▶ **Instruction**
Recast everything from the line containing "has height=304, width=540." down to the line containing "[x=99, y=84]" as a numbered list, leaving out blank lines.

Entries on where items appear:
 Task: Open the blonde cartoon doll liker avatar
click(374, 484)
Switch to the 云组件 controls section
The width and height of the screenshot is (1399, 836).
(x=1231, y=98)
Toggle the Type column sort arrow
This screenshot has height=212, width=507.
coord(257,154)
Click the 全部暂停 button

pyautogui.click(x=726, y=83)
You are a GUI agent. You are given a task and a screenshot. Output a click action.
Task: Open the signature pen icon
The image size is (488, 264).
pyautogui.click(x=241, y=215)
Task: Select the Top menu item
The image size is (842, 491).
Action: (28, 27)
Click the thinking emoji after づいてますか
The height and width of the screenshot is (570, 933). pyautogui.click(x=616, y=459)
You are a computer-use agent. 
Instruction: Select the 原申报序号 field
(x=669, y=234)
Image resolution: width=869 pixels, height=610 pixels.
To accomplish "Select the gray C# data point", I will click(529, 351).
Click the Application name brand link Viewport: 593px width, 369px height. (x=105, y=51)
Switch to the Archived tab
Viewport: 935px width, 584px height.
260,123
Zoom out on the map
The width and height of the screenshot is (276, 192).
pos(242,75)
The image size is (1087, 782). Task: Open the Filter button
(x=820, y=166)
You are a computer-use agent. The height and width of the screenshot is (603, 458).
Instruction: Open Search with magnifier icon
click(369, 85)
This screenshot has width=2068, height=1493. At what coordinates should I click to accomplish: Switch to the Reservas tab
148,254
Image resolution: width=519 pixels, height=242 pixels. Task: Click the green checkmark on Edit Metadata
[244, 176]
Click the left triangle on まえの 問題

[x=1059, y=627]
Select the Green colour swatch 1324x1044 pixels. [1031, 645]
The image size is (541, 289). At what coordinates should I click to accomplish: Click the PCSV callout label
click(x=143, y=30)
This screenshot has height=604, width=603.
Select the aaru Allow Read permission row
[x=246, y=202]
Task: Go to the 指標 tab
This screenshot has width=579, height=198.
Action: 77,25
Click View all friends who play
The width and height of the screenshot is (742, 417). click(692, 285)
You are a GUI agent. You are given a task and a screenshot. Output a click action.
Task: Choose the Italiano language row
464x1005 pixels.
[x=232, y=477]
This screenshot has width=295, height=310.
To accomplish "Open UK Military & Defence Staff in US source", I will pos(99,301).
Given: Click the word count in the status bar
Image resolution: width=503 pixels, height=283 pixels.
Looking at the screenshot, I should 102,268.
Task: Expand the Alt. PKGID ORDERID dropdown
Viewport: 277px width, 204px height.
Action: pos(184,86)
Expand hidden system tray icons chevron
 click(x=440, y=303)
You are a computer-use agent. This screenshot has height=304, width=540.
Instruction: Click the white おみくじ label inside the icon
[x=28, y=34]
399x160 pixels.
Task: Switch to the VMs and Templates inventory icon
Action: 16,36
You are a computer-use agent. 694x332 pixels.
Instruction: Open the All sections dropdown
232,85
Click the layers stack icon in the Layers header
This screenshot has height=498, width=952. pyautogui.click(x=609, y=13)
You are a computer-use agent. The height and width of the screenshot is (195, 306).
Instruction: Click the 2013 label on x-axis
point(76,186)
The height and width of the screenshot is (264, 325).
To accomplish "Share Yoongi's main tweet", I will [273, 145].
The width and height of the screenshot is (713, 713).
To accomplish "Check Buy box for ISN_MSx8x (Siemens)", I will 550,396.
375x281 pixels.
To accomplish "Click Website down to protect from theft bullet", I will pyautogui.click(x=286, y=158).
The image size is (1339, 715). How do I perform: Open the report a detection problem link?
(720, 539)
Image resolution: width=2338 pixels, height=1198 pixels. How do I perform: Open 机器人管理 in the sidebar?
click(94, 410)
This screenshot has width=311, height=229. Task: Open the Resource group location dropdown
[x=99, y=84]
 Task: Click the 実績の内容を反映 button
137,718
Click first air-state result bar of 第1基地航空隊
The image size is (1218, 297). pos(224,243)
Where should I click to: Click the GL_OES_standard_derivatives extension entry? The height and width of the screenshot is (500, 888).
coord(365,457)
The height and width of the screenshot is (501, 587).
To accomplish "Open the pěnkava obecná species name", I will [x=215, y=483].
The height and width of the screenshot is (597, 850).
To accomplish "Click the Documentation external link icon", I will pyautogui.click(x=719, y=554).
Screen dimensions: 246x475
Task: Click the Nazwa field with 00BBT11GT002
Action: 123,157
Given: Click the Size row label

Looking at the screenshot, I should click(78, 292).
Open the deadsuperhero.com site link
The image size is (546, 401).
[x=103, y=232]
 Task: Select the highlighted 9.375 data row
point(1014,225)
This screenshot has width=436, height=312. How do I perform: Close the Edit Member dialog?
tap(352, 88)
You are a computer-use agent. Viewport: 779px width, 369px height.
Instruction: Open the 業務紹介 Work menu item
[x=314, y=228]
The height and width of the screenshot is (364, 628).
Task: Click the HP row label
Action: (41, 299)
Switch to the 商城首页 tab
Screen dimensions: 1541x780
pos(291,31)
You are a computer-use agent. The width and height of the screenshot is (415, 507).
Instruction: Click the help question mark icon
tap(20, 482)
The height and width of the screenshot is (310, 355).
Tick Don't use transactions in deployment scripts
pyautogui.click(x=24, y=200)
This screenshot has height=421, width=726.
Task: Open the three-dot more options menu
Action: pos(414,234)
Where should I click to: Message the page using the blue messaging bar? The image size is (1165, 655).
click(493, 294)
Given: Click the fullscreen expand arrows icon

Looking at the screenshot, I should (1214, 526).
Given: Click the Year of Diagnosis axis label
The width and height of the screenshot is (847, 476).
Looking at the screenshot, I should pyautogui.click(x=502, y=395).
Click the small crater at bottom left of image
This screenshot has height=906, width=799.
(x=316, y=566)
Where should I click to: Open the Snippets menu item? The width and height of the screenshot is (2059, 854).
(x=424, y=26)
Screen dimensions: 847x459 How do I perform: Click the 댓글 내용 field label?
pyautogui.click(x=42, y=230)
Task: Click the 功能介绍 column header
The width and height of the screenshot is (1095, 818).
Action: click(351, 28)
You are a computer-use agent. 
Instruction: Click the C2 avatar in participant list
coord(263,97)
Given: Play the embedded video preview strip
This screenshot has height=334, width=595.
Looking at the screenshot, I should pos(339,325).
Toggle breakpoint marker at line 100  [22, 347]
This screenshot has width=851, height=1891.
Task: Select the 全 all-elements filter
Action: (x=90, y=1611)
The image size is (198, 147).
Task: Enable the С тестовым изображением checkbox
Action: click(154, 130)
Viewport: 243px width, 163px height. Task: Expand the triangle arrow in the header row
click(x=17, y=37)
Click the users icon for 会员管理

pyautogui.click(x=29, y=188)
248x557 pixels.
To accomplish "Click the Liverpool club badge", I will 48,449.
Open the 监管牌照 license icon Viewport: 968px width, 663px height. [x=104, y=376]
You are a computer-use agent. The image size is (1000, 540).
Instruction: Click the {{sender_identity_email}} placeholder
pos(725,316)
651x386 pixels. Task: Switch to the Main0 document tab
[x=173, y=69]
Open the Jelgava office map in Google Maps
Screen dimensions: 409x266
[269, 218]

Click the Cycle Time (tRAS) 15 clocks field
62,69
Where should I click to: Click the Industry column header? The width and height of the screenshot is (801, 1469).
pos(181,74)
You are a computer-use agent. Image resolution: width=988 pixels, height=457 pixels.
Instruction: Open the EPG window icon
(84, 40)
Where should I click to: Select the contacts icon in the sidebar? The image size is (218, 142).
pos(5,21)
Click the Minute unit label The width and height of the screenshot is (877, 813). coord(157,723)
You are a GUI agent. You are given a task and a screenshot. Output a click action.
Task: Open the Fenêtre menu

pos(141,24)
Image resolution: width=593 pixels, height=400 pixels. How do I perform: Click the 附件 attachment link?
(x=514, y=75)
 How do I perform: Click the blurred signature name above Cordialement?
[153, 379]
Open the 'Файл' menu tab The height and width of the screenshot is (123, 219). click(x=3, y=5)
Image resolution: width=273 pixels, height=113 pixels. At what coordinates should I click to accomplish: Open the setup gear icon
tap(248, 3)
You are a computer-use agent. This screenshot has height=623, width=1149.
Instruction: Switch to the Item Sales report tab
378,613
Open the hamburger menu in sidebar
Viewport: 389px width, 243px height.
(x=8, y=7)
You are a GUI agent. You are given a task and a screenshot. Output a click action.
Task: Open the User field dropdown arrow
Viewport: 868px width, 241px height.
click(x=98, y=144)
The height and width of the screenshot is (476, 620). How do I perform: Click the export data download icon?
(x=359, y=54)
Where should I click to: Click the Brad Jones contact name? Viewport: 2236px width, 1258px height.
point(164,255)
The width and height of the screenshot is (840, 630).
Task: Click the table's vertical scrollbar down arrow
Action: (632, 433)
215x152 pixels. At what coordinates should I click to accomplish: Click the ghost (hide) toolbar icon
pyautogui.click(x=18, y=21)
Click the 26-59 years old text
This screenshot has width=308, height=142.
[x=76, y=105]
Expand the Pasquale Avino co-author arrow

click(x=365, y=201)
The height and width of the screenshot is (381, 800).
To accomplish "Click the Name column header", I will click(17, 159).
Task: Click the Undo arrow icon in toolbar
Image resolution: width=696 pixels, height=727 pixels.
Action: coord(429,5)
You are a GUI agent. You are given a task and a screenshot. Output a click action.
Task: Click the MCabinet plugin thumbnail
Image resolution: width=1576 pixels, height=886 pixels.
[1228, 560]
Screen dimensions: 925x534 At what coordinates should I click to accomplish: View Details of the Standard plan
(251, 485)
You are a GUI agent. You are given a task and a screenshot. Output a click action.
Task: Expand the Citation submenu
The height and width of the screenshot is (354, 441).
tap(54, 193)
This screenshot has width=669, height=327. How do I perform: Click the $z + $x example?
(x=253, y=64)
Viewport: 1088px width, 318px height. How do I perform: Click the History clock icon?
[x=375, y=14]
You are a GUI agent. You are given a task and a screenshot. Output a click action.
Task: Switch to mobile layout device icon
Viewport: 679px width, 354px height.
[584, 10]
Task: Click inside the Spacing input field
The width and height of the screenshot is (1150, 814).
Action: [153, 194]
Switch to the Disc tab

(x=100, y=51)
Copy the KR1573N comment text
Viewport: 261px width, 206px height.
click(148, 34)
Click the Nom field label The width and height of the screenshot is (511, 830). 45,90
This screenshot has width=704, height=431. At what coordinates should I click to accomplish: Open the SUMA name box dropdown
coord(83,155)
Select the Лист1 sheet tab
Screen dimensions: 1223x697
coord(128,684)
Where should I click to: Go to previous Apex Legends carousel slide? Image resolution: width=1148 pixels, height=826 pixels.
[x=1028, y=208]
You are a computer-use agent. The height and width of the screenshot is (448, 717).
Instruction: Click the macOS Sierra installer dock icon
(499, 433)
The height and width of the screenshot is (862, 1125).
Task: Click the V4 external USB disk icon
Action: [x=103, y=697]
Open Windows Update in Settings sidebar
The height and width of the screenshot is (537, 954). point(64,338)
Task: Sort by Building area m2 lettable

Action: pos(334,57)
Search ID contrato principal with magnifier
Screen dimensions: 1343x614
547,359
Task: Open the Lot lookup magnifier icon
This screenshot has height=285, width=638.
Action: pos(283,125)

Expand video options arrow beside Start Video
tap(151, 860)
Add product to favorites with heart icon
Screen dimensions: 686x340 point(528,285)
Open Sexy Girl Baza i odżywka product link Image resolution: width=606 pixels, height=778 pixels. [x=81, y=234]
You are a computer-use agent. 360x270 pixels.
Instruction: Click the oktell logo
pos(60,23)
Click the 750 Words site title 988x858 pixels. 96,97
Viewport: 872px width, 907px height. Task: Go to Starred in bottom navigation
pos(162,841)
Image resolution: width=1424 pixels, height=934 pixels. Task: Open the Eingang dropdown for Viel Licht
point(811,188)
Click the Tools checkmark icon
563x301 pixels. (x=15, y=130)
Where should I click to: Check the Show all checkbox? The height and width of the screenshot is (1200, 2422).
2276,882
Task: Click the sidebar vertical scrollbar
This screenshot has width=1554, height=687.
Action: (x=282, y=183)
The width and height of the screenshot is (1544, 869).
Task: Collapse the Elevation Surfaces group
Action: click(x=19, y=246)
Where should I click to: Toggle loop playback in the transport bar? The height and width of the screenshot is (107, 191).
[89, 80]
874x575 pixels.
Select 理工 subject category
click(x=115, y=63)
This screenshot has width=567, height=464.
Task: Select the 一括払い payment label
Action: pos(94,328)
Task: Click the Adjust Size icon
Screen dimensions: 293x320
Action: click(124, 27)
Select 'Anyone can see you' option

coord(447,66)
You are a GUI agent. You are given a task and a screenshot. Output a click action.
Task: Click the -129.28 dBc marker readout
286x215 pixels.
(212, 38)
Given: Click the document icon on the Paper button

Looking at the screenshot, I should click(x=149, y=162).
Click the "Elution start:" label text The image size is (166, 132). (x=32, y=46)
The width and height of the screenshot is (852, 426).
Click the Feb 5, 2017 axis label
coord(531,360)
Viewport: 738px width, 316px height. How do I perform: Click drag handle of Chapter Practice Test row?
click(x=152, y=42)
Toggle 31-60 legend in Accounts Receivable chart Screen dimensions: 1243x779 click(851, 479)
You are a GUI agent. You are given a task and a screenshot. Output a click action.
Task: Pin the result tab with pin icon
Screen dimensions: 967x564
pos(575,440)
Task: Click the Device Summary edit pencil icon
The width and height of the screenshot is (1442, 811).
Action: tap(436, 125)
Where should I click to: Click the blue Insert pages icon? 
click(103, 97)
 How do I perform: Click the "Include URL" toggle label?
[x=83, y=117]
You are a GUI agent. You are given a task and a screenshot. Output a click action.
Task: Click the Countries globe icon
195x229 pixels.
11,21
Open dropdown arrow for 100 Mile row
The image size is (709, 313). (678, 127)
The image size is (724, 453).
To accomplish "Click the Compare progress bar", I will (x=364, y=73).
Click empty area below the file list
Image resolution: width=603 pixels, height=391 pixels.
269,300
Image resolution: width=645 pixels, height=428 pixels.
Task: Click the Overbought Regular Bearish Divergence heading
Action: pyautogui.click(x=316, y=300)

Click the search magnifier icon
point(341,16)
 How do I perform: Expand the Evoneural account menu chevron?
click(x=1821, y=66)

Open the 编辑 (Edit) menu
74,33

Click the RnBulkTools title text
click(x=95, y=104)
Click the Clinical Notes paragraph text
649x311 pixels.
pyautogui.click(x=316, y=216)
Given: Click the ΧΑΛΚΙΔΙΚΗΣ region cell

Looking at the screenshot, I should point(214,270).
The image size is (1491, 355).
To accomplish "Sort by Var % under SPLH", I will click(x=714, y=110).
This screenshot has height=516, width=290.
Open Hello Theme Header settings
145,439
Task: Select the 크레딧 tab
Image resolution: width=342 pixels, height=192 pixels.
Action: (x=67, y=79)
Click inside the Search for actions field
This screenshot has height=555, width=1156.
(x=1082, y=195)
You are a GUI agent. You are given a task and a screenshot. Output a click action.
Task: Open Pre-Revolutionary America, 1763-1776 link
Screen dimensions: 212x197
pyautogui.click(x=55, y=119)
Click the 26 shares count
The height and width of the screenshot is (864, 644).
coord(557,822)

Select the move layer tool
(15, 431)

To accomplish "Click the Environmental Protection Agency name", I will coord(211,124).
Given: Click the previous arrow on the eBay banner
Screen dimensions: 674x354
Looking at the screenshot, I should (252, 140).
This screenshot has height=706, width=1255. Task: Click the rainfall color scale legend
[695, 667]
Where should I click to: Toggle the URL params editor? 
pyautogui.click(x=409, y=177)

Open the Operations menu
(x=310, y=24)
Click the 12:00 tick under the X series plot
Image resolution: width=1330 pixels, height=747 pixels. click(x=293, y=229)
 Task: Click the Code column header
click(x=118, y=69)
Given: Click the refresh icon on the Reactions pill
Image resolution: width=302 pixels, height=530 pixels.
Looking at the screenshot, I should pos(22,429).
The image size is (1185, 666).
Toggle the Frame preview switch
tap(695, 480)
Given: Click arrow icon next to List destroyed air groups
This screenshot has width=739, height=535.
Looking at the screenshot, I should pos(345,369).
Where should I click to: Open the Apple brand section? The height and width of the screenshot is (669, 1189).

▶ **Result of this task**
1. You are a computer-use agent. This screenshot has height=304, width=540.
2. Instruction: Click the white おみくじ label inside the icon
3. [x=28, y=34]
4. 399x160 pixels.
5. Task: Switch to the VMs and Templates inventory icon
6. Action: 16,36
7. You are a computer-use agent. 694x332 pixels.
8. Instruction: Open the All sections dropdown
9. 232,85
10. Click the layers stack icon in the Layers header
11. This screenshot has height=498, width=952. pyautogui.click(x=609, y=13)
12. You are a computer-use agent. The height and width of the screenshot is (195, 306).
13. Instruction: Click the 2013 label on x-axis
14. point(76,186)
15. The height and width of the screenshot is (264, 325).
16. To accomplish "Share Yoongi's main tweet", I will [273, 145].
17. The width and height of the screenshot is (713, 713).
18. To accomplish "Check Buy box for ISN_MSx8x (Siemens)", I will 550,396.
19. 375x281 pixels.
20. To accomplish "Click Website down to protect from theft bullet", I will pyautogui.click(x=286, y=158).
21. The image size is (1339, 715). How do I perform: Open the report a detection problem link?
22. (720, 539)
23. Image resolution: width=2338 pixels, height=1198 pixels. How do I perform: Open 机器人管理 in the sidebar?
24. click(94, 410)
25. This screenshot has width=311, height=229. Task: Open the Resource group location dropdown
26. [x=99, y=84]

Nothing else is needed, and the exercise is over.